The Odd One Out

You are too clever

You are too dark

You are too strong

You are too hard

 

Always the odd one out.

 

I am so alone

I am so desolate

I am so stark

I am so empty

Always the odd one out.

 

 

 

 

Broken Dreams

When dreams are broken

the soul is torn asunder

 

When dreams are broken

life’s joy is ripped into shards

 

When dreams are broken

you sit on a shelf of your former self

 

When dreams are broken

shed a tear

 

You just exist.

 

Ode to My Sour Cupcake

cheeks as soft as a silken breeze

fingers as gentle as the gaze of a doe

lips as red as the rose of a lover

hair as lustrous as a luminous pearl

 

And yet :

eyes so fiery

a mind so sharp

a mouth so tart

with words oh so smart

 

a heart full of love

a head full of dreams

a smile full off sunshine

and arms full of cuddles and hugs

 

you are brimming with anger

over flowing with righteousness

My Sweet Sour Cupcake

Oh Yes, I got it all right.

Playing Fields

I stare at my desk

not knowing what to do next

looking over at my friend , who seems to also be in distress

“oh no” , this is going to be one huge mess

I let out a sigh and begin reading the first question

my eyes widen in fear ,

“ oh dear” ,

might just wait for my resurrection

I think back to the day of playing soccer in the fields

how I wish I could go back to those days indeed

i.

my life’s a movie

and i’m the main character

I ain’t no joke ,

I ain’t no caricature

A Mother’s Love

 A mothers love is something that you should never forget

a tear rolling down her cheek , is something that you should never let

the first person she worries about is you

she’s someone that you can count on , even on the days that you’re feeling blue

she remembers you first in all of her prayers

and smiles , even through all of her broken layers

she gives you her all and expects nothing in return

when you’re out and about, sometimes a little remembrance is what she yearns

A mothers love , so so pure

and in my opinion , it’s the best cure

The Dusty City

 

In this dusty city , there was once a girl

she loved off reading books and eating ice cream swirls

along the passage,  she walks up and down

punctually everyday in her pink gown

she loves music and had it always in her ear

no matter how much you called for her , she can never hear

she paces up and down like a bowler ready to bowl his wicket

speeding so fast if cops were there she’d have gotten a ticket

oh the tails of The Dusty ole City

HeartBreak

Death has lent his whispers

the pain of sorrow has filled my heart

I gaze up at the despairing heavens

imploring the miracle of life.

 

Death has spoken to the one I love

Go away, I say.
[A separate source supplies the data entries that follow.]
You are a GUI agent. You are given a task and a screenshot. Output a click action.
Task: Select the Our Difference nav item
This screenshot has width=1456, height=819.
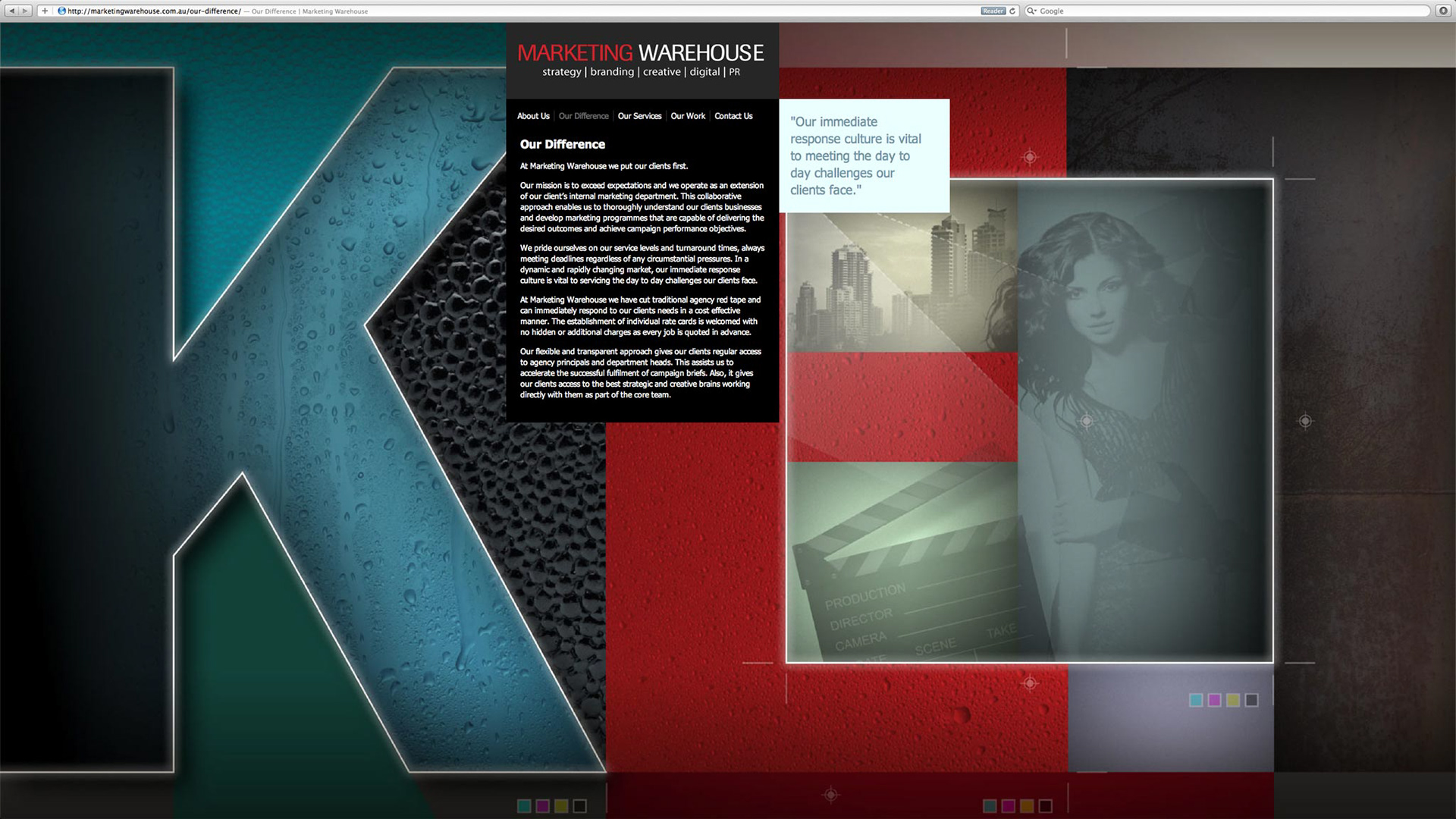pyautogui.click(x=583, y=116)
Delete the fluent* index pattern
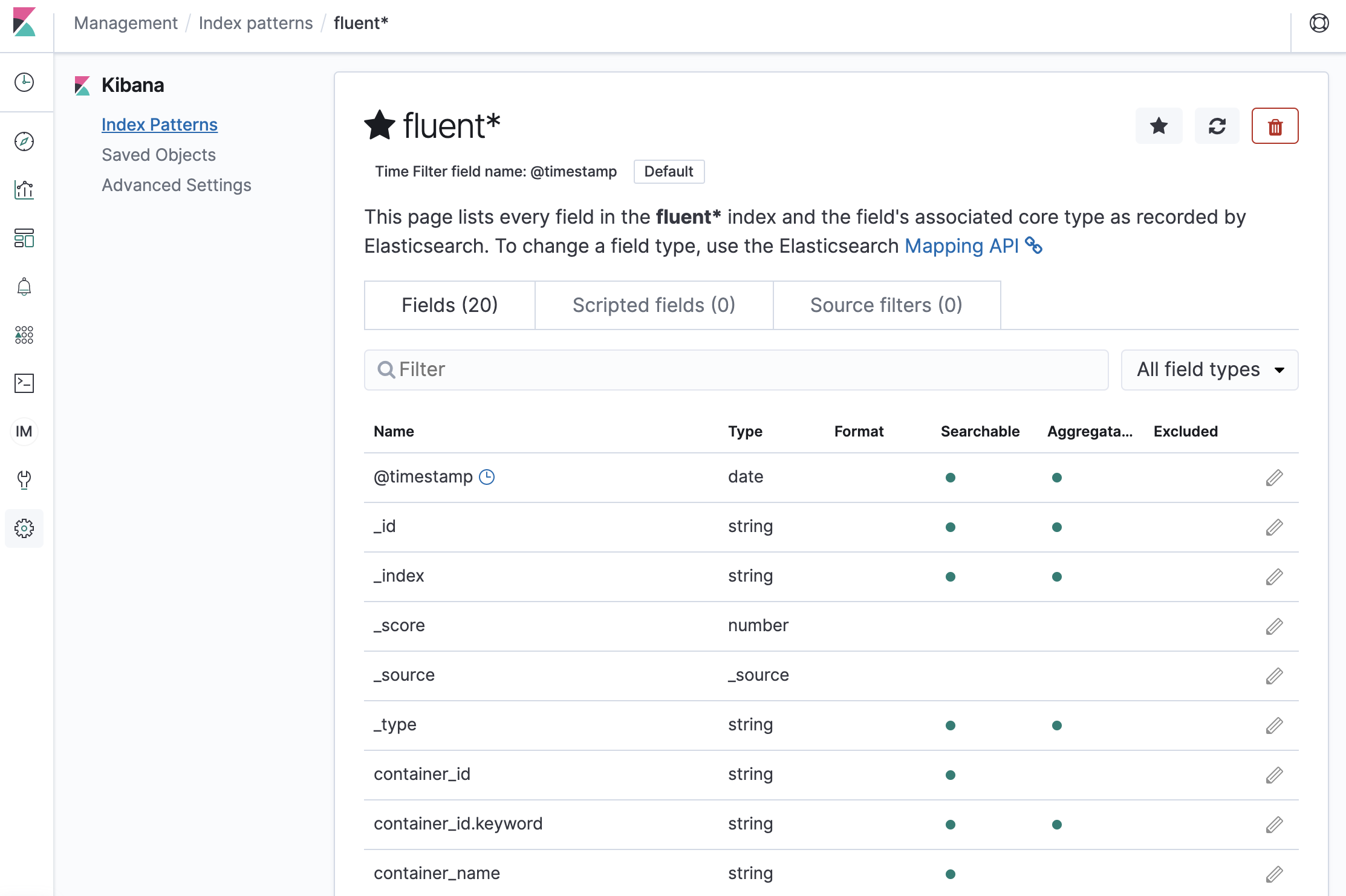The height and width of the screenshot is (896, 1346). pos(1275,126)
Go Away!

I gaze up at the silent heavens

There is no miracle of life.

My sour cream and chives

I still think about you , you’ve never left my mind

I still think about you , I believe our souls are still meant to be entwined

I think about all the things that we could have been

together, the places that we could have seen

even though we may have lived oceans apart

a piece of you , was always in my heart

you’ll always be my “ sour cream and chives “

the one and only , queen bee to my hive

Outsider

i walk into the classroom, the new boy indeed ,

wondering which of these hungry predators , will choose me on which to feed

my stomach turned and my hands become stiff

yes at this moment if i had a choice, i would have rather jumped off a cliff

this feeling of being stared at by dozens of eyes

i knew it would bad , but this , i did not realize

i was nervous and anxious and scared to make friends

what if all they cared about was money and brands ?

this was the days that i wish i should have stayed in bed

for this , is surely something that i simply dread

i had to be strong , but i wondered if that was something i could do

“ i can do it “ , just a few hours to get through.